Die Beherrscherin des Chaos

18.6.2014, 13:55 Uhr
Die Beherrscherin des Chaos

© Mark Johnston

„raging vortex“, das klingt nach Science-Fiction. Das bedeutet so viel wie „schäumender Strudel“ oder „wallender Wirbel“, und wer sich in einem Wirbel aus Wind oder Wasser oder gar auf einem Kettenkarussell befindet, dem vergehen schnell die Sinne. Doch nach dem Sinnenschock folgt oft das Verlangen nach mehr. Dann torkelt man leicht desorientiert über die Kärwa – und löst nach einer halben Stunde nochmal ein Ticket.

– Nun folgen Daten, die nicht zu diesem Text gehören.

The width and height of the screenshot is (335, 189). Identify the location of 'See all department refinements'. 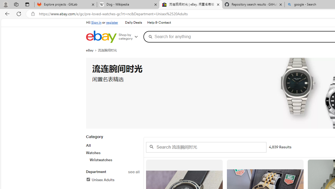
(134, 172).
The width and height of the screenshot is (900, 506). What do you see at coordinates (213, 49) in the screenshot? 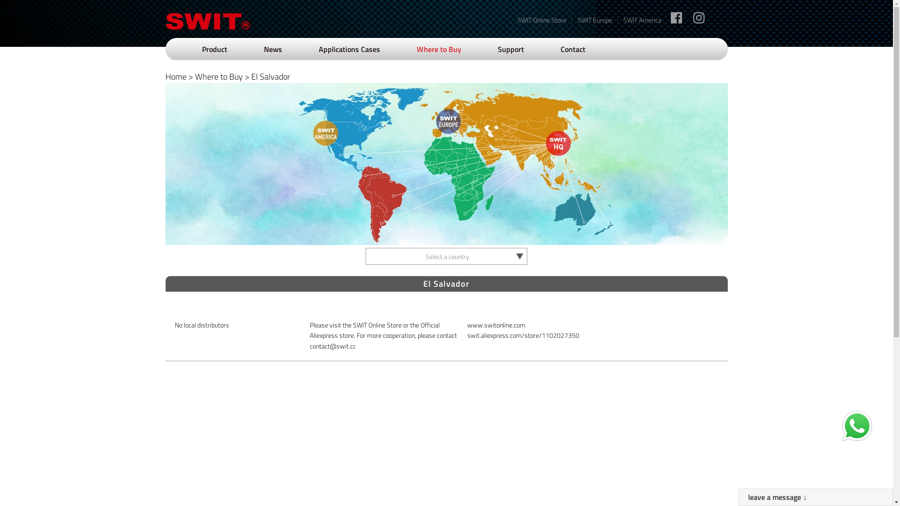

Auch die Bilderwelten von Gabriela Dauerer üben auf Aug’ und Hirn ihren Reiz aus. Auf schwarzem Grund strömt eine Vielzahl bläulicher und gelblicher Striche wie gedehnte Tropfen. Diese Scharen krümmen und ballen sich, begegnen weiteren Kurven und umschmiegen einander. Das Auge folgt den Linien, aber eine gesteuerte Raumerkundung des Bildes ist kaum möglich. So gesehen ist ein Bild wie „Individuals Vortex“ wie ein Irrgarten, bloß ohne Sackgassen, die zur Umkehr zwingen.

Ein wenig erinnern diese Bilder an Vincent van Goghs „Sternennacht“. Oder an Langzeitbelichtungen des Sternhimmels, bloß ohne die Ausrichtung auf den Polarstern. Bei näherem Hinsehen entdeckt man noch ein weiteres Phänomen. Hinter den strömenden Farbstrichen geistert nebulös eine beige Farbschliere, so fein wie die Milchstraße.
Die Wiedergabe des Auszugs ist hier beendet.